À deux milles du village, une vache pousse un un meuglement de douleur; nous étions vent à elle. Un tigre rouge lui avoit donné un coup de griffe dans le fanon; elle perdoit tout son sang. Il passa près de nous, emporta un de nos chiens, et disparut comme un éclair. Nous courons vîte à la case de M. Colin, lui conter notre rencontre, et partager notre chasse. Nous avions tué un haras, gros perroquet, et un agouty, lièvre ou lapin du pays, qui a le poil gris fauve, le museau noir et pointu, et les pattes luisantes, rases, sèches et musculeuses.
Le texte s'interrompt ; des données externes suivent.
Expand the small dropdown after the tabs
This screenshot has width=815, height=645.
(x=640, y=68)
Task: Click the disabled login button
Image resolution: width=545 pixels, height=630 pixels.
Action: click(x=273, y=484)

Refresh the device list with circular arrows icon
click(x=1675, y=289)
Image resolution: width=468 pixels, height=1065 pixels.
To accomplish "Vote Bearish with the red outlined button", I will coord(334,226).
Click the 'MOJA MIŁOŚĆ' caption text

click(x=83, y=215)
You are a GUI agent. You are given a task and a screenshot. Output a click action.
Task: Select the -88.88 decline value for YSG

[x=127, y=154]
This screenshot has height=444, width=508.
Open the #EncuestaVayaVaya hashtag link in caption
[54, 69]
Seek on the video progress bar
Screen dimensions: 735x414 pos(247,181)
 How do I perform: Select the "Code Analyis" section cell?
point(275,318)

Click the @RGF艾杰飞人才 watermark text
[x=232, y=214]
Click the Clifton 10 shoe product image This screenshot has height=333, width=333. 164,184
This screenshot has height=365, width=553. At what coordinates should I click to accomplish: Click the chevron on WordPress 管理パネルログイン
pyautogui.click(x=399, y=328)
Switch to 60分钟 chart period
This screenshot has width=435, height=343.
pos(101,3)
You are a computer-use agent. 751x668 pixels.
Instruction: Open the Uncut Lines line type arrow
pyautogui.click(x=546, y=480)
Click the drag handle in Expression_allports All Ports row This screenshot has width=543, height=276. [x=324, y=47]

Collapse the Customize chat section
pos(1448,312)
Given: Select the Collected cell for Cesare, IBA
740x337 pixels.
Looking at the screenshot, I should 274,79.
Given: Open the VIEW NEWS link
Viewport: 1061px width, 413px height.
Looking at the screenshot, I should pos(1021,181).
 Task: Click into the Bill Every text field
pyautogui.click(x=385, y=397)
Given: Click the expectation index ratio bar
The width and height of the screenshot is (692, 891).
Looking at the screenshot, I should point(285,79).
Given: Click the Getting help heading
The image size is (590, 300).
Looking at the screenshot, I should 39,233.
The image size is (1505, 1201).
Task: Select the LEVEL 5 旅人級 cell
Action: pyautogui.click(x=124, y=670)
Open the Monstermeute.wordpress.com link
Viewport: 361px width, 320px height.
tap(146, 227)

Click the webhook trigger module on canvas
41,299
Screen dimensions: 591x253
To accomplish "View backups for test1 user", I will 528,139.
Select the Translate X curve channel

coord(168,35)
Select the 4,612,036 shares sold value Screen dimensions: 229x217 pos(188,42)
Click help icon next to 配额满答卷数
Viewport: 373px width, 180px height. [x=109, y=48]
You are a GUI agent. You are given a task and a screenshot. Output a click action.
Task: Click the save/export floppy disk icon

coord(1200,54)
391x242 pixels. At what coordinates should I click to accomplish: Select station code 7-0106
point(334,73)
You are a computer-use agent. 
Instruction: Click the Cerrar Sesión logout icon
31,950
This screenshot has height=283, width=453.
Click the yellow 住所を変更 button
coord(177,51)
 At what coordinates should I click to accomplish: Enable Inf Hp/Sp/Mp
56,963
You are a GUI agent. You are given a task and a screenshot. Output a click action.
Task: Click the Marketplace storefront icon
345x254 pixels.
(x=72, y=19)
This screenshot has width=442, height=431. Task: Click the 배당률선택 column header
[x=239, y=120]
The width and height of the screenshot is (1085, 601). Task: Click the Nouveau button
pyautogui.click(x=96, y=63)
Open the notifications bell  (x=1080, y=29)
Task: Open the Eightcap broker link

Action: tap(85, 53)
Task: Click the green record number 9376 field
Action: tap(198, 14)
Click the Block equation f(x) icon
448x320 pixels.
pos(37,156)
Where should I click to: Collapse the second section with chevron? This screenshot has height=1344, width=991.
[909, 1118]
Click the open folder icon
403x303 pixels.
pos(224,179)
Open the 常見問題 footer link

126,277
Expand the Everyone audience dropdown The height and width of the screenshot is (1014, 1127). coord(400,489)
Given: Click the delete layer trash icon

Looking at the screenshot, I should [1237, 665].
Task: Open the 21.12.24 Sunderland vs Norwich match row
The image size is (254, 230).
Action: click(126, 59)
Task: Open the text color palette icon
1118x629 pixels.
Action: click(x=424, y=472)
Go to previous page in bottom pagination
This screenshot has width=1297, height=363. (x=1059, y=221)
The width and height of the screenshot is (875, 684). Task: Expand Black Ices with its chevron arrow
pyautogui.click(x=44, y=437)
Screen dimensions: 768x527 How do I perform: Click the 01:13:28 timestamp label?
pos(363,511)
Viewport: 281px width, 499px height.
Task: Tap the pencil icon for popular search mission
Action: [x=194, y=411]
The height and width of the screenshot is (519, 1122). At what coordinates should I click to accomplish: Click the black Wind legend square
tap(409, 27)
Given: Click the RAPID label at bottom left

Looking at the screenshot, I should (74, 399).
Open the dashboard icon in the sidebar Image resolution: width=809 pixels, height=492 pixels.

L'araignée que nous avons vue, est la tarentule du pays. Sa morsure endort et donne une fièvre apoplectique, nous dit notre vieillard; quant au tigre qui nous a fait si grand peur, il est très-commun sur cette côte. Il y en a de quatre espèces, le noir, qui se cache dans le creux des rochers, et qu'on appelle hyène. Le rouge qui étoit si nombreux en 1664, sous le gouvernement de M. de la Barre, que les habitans de Cayenne désertèrent l'isle, pour éviter les ravages qu'il faisoit à leurs troupeaux. M. de la Barre, pour remédier à ce désastre, fit faire une battue autour des côtes, donna cinquante francs par chaque tête de tigre.[21] Cet animal ne s'adresse jamais à l'homme qui, par sa démarche et sa tête élevée, lui paroît être sur l'attaque et sur la défensive. Le tigre martelé se divise en deux espèces: l'une plus petite, qui s'attache aux côtes, est marquée de taches plus petites, et beaucoup plus régulières que l'autre, qu'on appelle balalou, ou tigre des grands bois, qui ressemble à celle du Bengale. Le tigre ne s'attache qu'aux animaux vivans, et c'est une erreur de dire qu'il creuse les tombeaux. La hyène et le chacal seuls n'épargnent ni les vivans ni les morts..... Dans tous les pays chauds où ils se trouvent, les cimetières sont ceintrés de murs très-élevés, et les fosses recouvertes de très-grosses pierres. Le soir en nous déshabillant, nous nous grattions jusqu'au sang. La démangeaison augmentait à mesure que nous nous tourmentions; notre peau étoit couverte de tiques et de poux d'agouty. Cette dernière vermine est rouge, se trouve par milliers à chaque brin d'herbe, s'insinue si profondément dans la peau, qu'elle occasionne souvent des tumeurs, sur-tout aux parties velues; c'est un des fléaux de l'été de la zone torride. Vous ne pouvez marcher dans aucune savane, sans en être rongé, et forcé, à votre retour, de changer promptement de linge, en arrachant premièrement chacun de ces insectes, avec la même précaution que la chique; sans cela point de sommeil, point de repos, point de santé. Cette vermine fait la guerre aux grands comme aux petits animaux domestiques, mais la volaille sur-tout est sa victime, et je crois qu'elle lui donne l'épian, peste qui dépeuple presque chaque année tous les poulaillers de la Guyane.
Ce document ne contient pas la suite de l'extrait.